In der Kristallstruktur von Caspase-2 sind Ser384 zusammen mit Arg219 und Arg378 an der Bildung der Hohlraumoberfläche im aktiven Zentrum beteiligt. Arg219 und Arg378 bilden Wasserstoffbrückenbindungen mit der Carboxylgruppe des Substrats, während Ser384 nicht in direkte Wechselwirkungen mit dem Substrat eingreift. MD-Simulationen bestätigten, dass die Ser384Ala-Substitution die katalytischen Reste Cys320 (Nukleophil) und His277 (allgemeine Base) nicht beeinflusste, sondern eine größere Konformationsänderung in Arg378 induzierte. Seine Guanidiniumgruppe wandte sich dem Bulk-Lösungsmittel zu, so dass dasN-ε-Atom keine essentielle Wasserstoffbindung mit der Carboxylgruppe des Substrats eingehen konnte (Abbildung 1). Im nativen Enzym findet eine elektrostatische Wechselwirkung zwischen demO-γ-Atom von Ser384 (partielle negative Ladung) und der Arg378-Guanidiniumgruppe (positive Ladung) statt. Die Serinsubstitution stört diese Wechselwirkung jedoch offenbar. So wurde gezeigt, dass die Ser384Ala-Substitution die Substraterkennung durch die Argininreste im Caspase-2-Aktivzentrum beeinflusst, die enzymatische Aktivität und die Fähigkeit, den apoptotischen Zelltod auszulösen, beeinträchtigt. Der entdeckte Mechanismus scheint evolutionär konserviert und für andere Caspase-Familienmitglieder üblich zu sein. So ermöglichte die Durchführung von MD-Simulationen, die biochemischen Ergebnisse zu bestätigen und neue Einblicke in die molekulare Struktur des aktiven Zentrums der Caspasen zu erhalten.

Abbildung 1: MD-Modellierungsworkflow zur Untersuchung der Caspase-Struktur.
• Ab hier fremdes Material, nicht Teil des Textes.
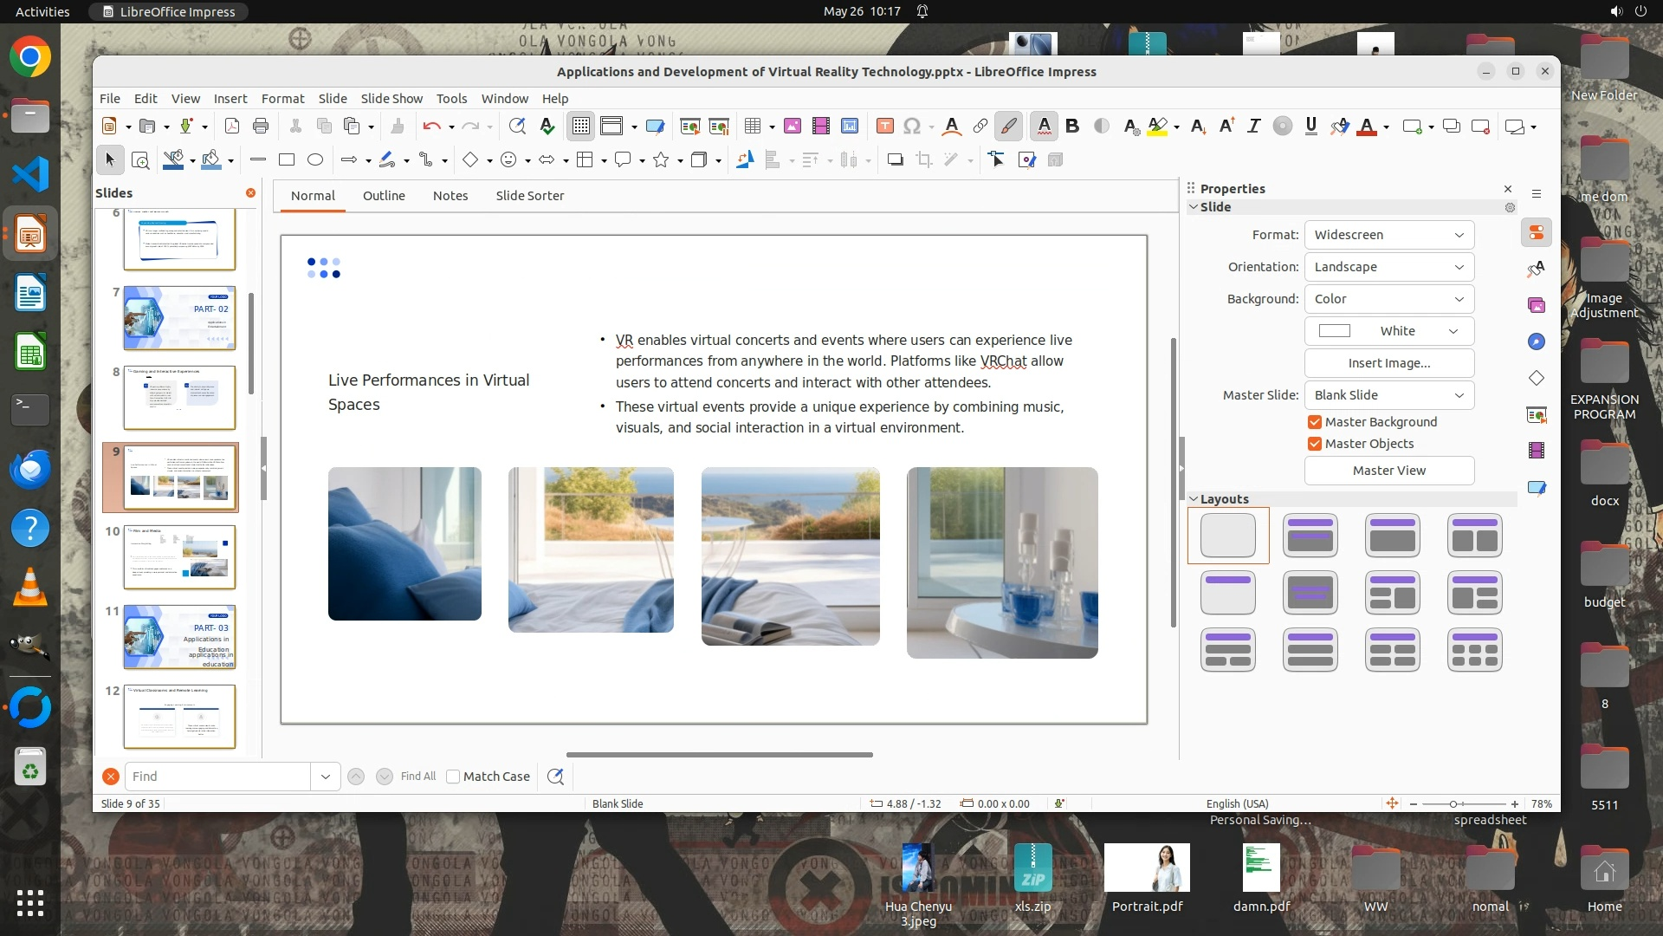
Task: Click the Master View button
Action: [1388, 471]
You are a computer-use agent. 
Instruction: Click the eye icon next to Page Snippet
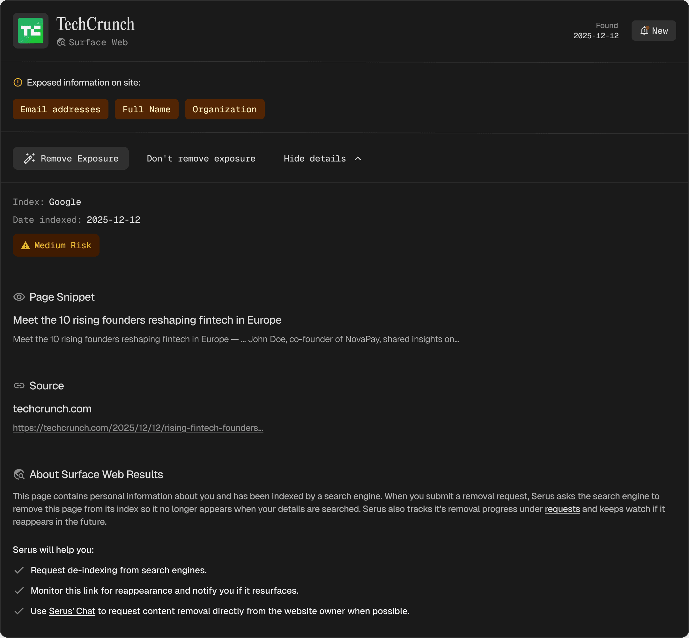[x=19, y=297]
Der Wildtyp Caspase-2 und seine Ser384Ala-Mutante wurden gemäß den Anweisungen im Protokollabschnitt untersucht. Es zeigte sich, dass die Ser384Ala-Substitution eine wichtige Konformationsänderung im aktiven Zentrumsrest Arg378 induziert. Bitte klicken Sie hier, um eine größere Version dieser Abbildung zu sehen.
Ergänzende Abbildung 1: Funktion von Caspase-2 beim Zelltod. Als Reaktion auf extrinsische und intrinsische Reize kann Wildtyp-Caspase-2 durch einen autoproteolytischen Mechanismus aktiviert werden. Aktives Caspase-2 spaltet Bid, was wiederum die permeabilisierung der mitochondrialen äußeren Membran und den apoptotischen Zelltod fördert. Die Ser384Ala-Mutation verhindert die Caspase-2-Aktivierung und die Induktion des Zelltods. Bitte klicken Sie hier, um diese Datei herunterzuladen.
Zusatztabelle 1: Caspase-2-Strukturen in der Proteindatenbank verfügbar. Die Strukturen sind nach Erscheinungsdatum sortiert. Bitte klicken Sie hier, um diese Tabelle herunterzuladen.
Zusatzdatei 1: Verschiedene Schritte beim Bearbeiten einer PDB-Datei. Bitte klicken Sie hier, um diese Datei herunterzuladen.